JAKARTA, Bisnistoday – Perjalanan kereta bandara rute Bandara Soekarno Hatta (Basoetta) mendadak lumpuh pada Jumat (20/2) siang setelah rangkaian KA No. 806A mengalami kendala operasional akibat tertemper kendaraan truk di lintas Poris–Batu Ceper. Insiden tersebut memaksa operator menghentikan sementara seluruh perjalanan guna proses evakuasi dan perbaikan prasarana.
VP Corporate Secretary Manager KAI Commuter, Karina Amanda, menjelaskan penghentian layanan dilakukan demi keselamatan penumpang. “Selama proses evakuasi dan penanganan perbaikan prasarana hingga aman untuk dioperasikan,” ujarnya. Ia juga mengimbau pengguna mencari moda transportasi alternatif sementara waktu.

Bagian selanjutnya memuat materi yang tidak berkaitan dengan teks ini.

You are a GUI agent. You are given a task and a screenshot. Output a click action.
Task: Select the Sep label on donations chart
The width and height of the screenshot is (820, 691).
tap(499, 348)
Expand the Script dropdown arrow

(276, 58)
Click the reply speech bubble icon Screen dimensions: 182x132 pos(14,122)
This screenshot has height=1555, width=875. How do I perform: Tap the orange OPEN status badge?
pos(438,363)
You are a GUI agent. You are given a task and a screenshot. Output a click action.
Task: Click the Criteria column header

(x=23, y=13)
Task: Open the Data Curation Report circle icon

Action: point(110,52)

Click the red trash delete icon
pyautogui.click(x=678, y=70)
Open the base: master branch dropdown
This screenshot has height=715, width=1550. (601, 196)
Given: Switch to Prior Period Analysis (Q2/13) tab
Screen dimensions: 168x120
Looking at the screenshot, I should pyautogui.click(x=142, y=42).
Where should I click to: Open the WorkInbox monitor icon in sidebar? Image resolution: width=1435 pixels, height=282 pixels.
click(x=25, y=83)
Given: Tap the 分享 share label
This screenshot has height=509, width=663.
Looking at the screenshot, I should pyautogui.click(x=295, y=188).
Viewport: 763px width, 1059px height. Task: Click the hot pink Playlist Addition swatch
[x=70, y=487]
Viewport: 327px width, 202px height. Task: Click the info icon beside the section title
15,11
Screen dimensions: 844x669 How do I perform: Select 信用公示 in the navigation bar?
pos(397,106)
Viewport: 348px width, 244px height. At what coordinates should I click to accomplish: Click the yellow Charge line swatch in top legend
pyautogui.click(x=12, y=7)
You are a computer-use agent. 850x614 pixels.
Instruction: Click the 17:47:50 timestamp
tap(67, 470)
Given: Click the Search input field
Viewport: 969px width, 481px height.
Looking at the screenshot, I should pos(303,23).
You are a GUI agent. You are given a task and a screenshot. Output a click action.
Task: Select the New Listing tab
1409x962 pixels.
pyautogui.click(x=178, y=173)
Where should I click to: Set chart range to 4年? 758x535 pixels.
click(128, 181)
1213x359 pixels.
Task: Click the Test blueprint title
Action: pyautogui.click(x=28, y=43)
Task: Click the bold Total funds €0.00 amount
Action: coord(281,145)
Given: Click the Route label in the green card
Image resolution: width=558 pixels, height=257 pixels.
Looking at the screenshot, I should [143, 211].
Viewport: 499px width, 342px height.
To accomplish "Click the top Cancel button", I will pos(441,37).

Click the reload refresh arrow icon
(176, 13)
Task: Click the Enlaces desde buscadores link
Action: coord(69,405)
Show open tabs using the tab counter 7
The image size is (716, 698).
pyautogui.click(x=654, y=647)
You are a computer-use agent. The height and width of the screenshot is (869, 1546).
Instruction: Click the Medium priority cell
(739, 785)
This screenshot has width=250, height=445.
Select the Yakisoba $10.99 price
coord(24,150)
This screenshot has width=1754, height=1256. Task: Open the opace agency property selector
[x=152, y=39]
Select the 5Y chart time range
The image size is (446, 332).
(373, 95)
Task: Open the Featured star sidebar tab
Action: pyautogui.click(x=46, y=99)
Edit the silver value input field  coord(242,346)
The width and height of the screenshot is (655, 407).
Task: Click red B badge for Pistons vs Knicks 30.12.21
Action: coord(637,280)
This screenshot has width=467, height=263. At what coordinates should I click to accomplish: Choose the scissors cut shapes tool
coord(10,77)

Sebagai bentuk tanggung jawab, operator memastikan seluruh tiket perjalanan yang terdampak akan dikembalikan penuh. Proses refund dapat dilakukan langsung di loket stasiun layanan rute tersebut sesuai ketentuan.
“Kami sangat memahami ketidaknyamanan yang dialami pengguna, terutama bagi yang memiliki jadwal penerbangan,” tambah Karina, menegaskan komitmen pelayanan cepat di loket.
Evakuasi Besar-besaran di Lokasi
Petugas masih melakukan penanganan intensif di titik kejadian, termasuk perbaikan tiang dan kabel listrik aliran atas. Sejumlah alat berat seperti crane dan kereta penolong telah diturunkan untuk mempercepat proses normalisasi jalur.
Pada pukul 12.26 WIB, perjalanan KRL lintas Tangerang mulai kembali berjalan terbatas menggunakan satu jalur dari Stasiun Tangerang menuju Stasiun Rawabuaya secara bergantian. Namun dampak gangguan masih terasa: 14 perjalanan dibatalkan dan 28 perjalanan lainnya hanya beroperasi sampai Stasiun Rawa Buaya lalu kembali ke Stasiun Duri.
Sejak pagi, operator telah berkoordinasi dengan aparat kepolisian serta pemerintah daerah guna memastikan proses penanganan berlangsung tertib dan aman. Target normalisasi jalur dilakukan bertahap dengan prioritas utama keselamatan perjalanan kereta.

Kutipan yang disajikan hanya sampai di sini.